### DATA
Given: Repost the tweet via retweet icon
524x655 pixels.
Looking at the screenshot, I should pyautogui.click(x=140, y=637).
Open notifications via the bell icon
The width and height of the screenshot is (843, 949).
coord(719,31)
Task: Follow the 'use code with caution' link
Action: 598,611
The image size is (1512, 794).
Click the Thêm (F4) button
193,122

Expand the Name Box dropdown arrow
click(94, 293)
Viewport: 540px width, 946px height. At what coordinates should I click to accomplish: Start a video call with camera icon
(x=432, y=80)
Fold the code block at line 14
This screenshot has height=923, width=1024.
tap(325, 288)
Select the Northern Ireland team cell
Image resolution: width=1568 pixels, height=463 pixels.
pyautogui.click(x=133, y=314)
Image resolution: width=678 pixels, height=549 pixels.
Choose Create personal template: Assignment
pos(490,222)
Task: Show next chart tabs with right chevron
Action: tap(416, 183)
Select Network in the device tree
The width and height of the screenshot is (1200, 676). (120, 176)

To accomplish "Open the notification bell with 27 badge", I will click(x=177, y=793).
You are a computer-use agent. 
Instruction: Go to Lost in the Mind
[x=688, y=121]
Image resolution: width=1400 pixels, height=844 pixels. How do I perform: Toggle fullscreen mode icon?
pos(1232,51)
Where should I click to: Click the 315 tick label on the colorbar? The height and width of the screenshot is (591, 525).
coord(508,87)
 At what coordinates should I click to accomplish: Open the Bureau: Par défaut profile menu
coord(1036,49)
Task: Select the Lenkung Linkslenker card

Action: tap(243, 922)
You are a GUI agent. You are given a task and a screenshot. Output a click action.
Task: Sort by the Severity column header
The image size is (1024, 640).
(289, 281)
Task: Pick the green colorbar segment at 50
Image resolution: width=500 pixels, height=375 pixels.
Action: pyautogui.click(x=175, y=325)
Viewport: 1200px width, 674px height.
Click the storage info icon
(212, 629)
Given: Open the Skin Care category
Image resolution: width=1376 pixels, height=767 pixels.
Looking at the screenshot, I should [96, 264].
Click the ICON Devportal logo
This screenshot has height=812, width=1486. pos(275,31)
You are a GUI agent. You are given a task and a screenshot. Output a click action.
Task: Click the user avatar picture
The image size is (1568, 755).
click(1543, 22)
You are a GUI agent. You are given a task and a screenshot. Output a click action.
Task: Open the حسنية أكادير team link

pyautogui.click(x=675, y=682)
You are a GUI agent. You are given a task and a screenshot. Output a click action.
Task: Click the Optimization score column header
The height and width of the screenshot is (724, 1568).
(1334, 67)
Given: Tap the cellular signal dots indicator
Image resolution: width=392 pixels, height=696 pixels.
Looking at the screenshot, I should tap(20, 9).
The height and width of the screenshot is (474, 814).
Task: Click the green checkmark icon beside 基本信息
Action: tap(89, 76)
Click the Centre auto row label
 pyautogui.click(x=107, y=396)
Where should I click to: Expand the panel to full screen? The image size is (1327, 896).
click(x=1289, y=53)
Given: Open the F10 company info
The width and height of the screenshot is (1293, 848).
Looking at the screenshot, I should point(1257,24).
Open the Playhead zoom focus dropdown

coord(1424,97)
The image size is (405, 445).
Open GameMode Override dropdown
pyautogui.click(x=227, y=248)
######
- _EXERCISE INSTRUCTIONS_
Rewrite every one of the entries above as a Markdown table with the columns Number and Line. Give each non-blank line its own row, in order, and leave out the blank lines.

- _SOLUTION FOR THIS EXERCISE_
| Number | Line |
|---|---|
| 1 | Given: Repost the tweet via retweet icon |
| 2 | 524x655 pixels. |
| 3 | Looking at the screenshot, I should pyautogui.click(x=140, y=637). |
| 4 | Open notifications via the bell icon |
| 5 | The width and height of the screenshot is (843, 949). |
| 6 | coord(719,31) |
| 7 | Task: Follow the 'use code with caution' link |
| 8 | Action: 598,611 |
| 9 | The image size is (1512, 794). |
| 10 | Click the Thêm (F4) button |
| 11 | 193,122 |
| 12 | Expand the Name Box dropdown arrow |
| 13 | click(94, 293) |
| 14 | Viewport: 540px width, 946px height. At what coordinates should I click to accomplish: Start a video call with camera icon |
| 15 | (x=432, y=80) |
| 16 | Fold the code block at line 14 |
| 17 | This screenshot has height=923, width=1024. |
| 18 | tap(325, 288) |
| 19 | Select the Northern Ireland team cell |
| 20 | Image resolution: width=1568 pixels, height=463 pixels. |
| 21 | pyautogui.click(x=133, y=314) |
| 22 | Image resolution: width=678 pixels, height=549 pixels. |
| 23 | Choose Create personal template: Assignment |
| 24 | pos(490,222) |
| 25 | Task: Show next chart tabs with right chevron |
| 26 | Action: tap(416, 183) |
| 27 | Select Network in the device tree |
| 28 | The width and height of the screenshot is (1200, 676). (120, 176) |
| 29 | To accomplish "Open the notification bell with 27 badge", I will click(x=177, y=793). |
| 30 | You are a computer-use agent.  |
| 31 | Instruction: Go to Lost in the Mind |
| 32 | [x=688, y=121] |
| 33 | Image resolution: width=1400 pixels, height=844 pixels. How do I perform: Toggle fullscreen mode icon? |
| 34 | pos(1232,51) |
| 35 | Where should I click to: Click the 315 tick label on the colorbar? The height and width of the screenshot is (591, 525). |
| 36 | coord(508,87) |
| 37 |  At what coordinates should I click to accomplish: Open the Bureau: Par défaut profile menu |
| 38 | coord(1036,49) |
| 39 | Task: Select the Lenkung Linkslenker card |
| 40 | Action: tap(243, 922) |
| 41 | You are a GUI agent. You are given a task and a screenshot. Output a click action. |
| 42 | Task: Sort by the Severity column header |
| 43 | The image size is (1024, 640). |
| 44 | (289, 281) |
| 45 | Task: Pick the green colorbar segment at 50 |
| 46 | Image resolution: width=500 pixels, height=375 pixels. |
| 47 | Action: pyautogui.click(x=175, y=325) |
| 48 | Viewport: 1200px width, 674px height. |
| 49 | Click the storage info icon |
| 50 | (212, 629) |
| 51 | Given: Open the Skin Care category |
| 52 | Image resolution: width=1376 pixels, height=767 pixels. |
| 53 | Looking at the screenshot, I should [96, 264]. |
| 54 | Click the ICON Devportal logo |
| 55 | This screenshot has height=812, width=1486. pos(275,31) |
| 56 | You are a GUI agent. You are given a task and a screenshot. Output a click action. |
| 57 | Task: Click the user avatar picture |
| 58 | The image size is (1568, 755). |
| 59 | click(1543, 22) |
| 60 | You are a GUI agent. You are given a task and a screenshot. Output a click action. |
| 61 | Task: Open the حسنية أكادير team link |
| 62 | pyautogui.click(x=675, y=682) |
| 63 | You are a GUI agent. You are given a task and a screenshot. Output a click action. |
| 64 | Task: Click the Optimization score column header |
| 65 | The height and width of the screenshot is (724, 1568). |
| 66 | (1334, 67) |
| 67 | Given: Tap the cellular signal dots indicator |
| 68 | Image resolution: width=392 pixels, height=696 pixels. |
| 69 | Looking at the screenshot, I should tap(20, 9). |
| 70 | The height and width of the screenshot is (474, 814). |
| 71 | Task: Click the green checkmark icon beside 基本信息 |
| 72 | Action: tap(89, 76) |
| 73 | Click the Centre auto row label |
| 74 |  pyautogui.click(x=107, y=396) |
| 75 | Where should I click to: Expand the panel to full screen? The image size is (1327, 896). |
| 76 | click(x=1289, y=53) |
| 77 | Given: Open the F10 company info |
| 78 | The width and height of the screenshot is (1293, 848). |
| 79 | Looking at the screenshot, I should point(1257,24). |
| 80 | Open the Playhead zoom focus dropdown |
| 81 | coord(1424,97) |
| 82 | The image size is (405, 445). |
| 83 | Open GameMode Override dropdown |
| 84 | pyautogui.click(x=227, y=248) |